最後に「男の心を持っています」と言わしめるまでになる。
それは当人の意志とは裏腹にである。
最初は実の姉に異教徒として処刑されようとロンドン塔に幽閉されるし。
姉が身ごもったと思ったら腫瘍で死亡するし。
即位したら、スコットランドに進軍するが、完敗するし、
カトリック教一派は暗殺を企てるし....。
味方がいないわけではないが....結果として、一番の味方はウオルシュンガム卿である。

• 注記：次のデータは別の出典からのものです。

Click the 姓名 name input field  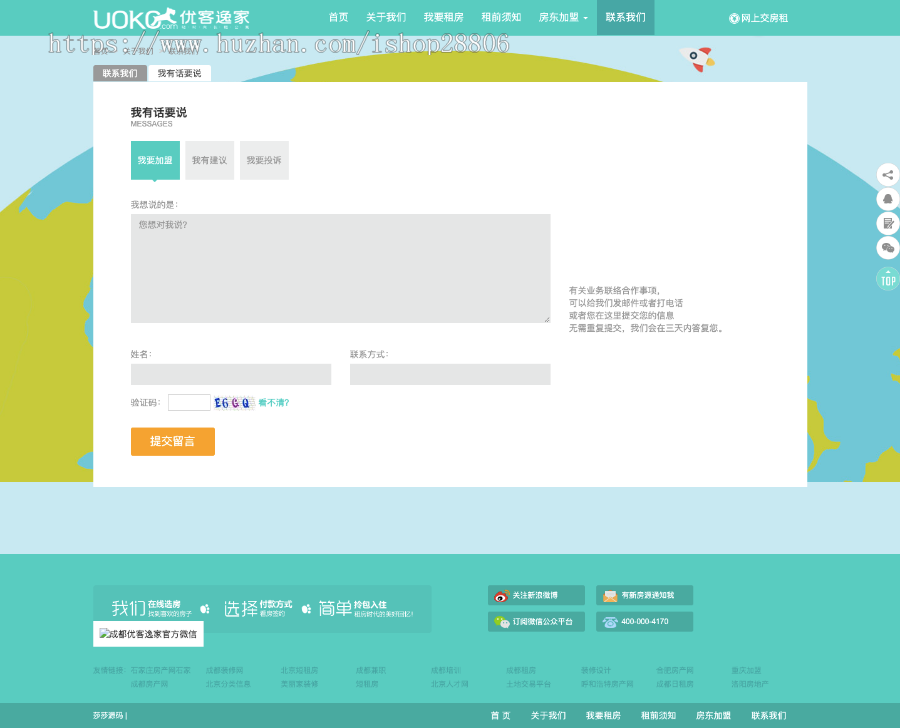(230, 374)
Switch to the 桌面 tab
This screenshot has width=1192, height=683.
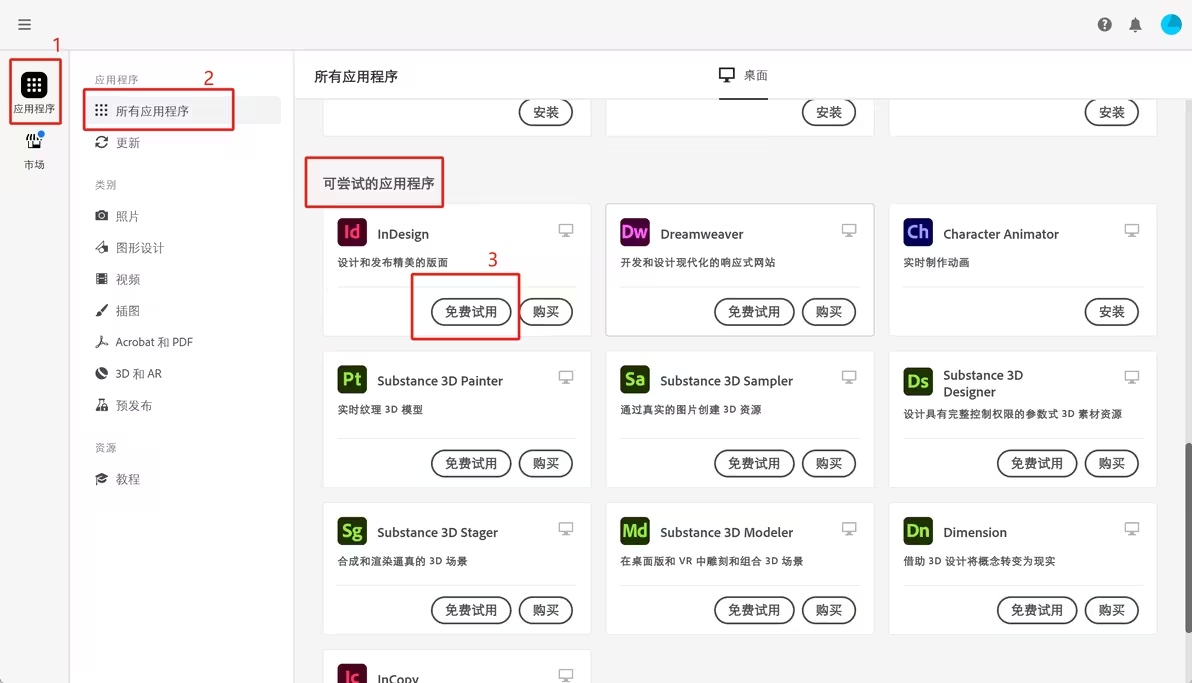tap(740, 75)
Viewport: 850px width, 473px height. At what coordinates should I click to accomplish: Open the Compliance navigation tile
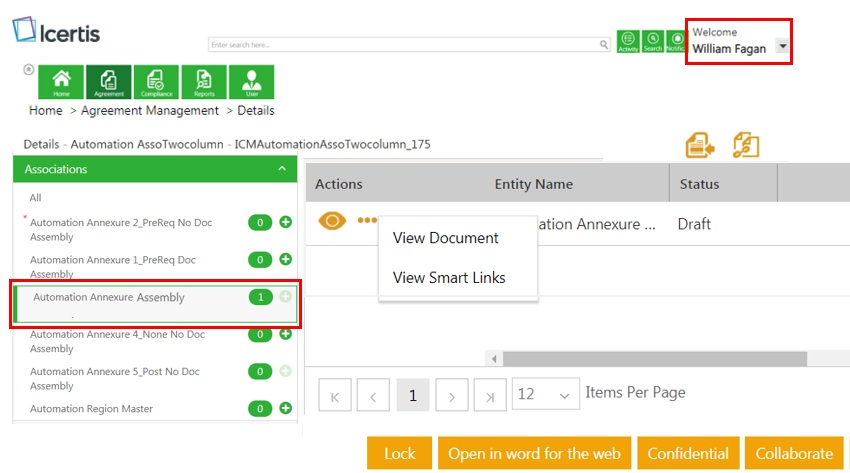pos(155,82)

もし、彼が居なかったら、エリザベスは暗殺されていたかもしれない。
反対に、暗殺の首謀者はことごとく捕らえられるか、刺殺されかして、一掃してしまう。
しかも、スコットランドのメアリーすら暗殺してしまう。
これによって、当面の敵はなくなり....
しかし、心を許していたはずの...恋人レスター伯爵は実は妻がある身でしかも
暗殺の一員に加わっていたのだ。
それを知ったエリザベスは嘆き悲しみ、一生独身を貫く事になった。

見所は、やはり衣装だろう。時代考証をどこまでやったのかはわからないが、
すばらしい物だ。エリザベスの物は特に素晴らしい。
また、主演女優のケイト・ブランシェットの演技もなかなかである。
女の顔と女王の顔をきちんと演じているのだから。
女としての色気、恋心、夢、方や非情な国政の手腕。
ただ、どうしてもワカランのは、どこからこの決断力と行動力、判断力が生まれたのか...。
たぶん潜在的に持っていたのだろうが、それが非情な情勢に遭って精一杯の努力をしたの
だろう。劇中、父ヘンリー8世の肖像に語りかけるところがあるが...。
気持ちはよくわかる。それで乗り切れた....のかもしれない。
しかし、か弱い女性から徐々に強い魂の女王に変貌していくさまは見応えある。

いまの激動の時代にあって、個々人がこのエリザベスに見習うべきなのかもしれない。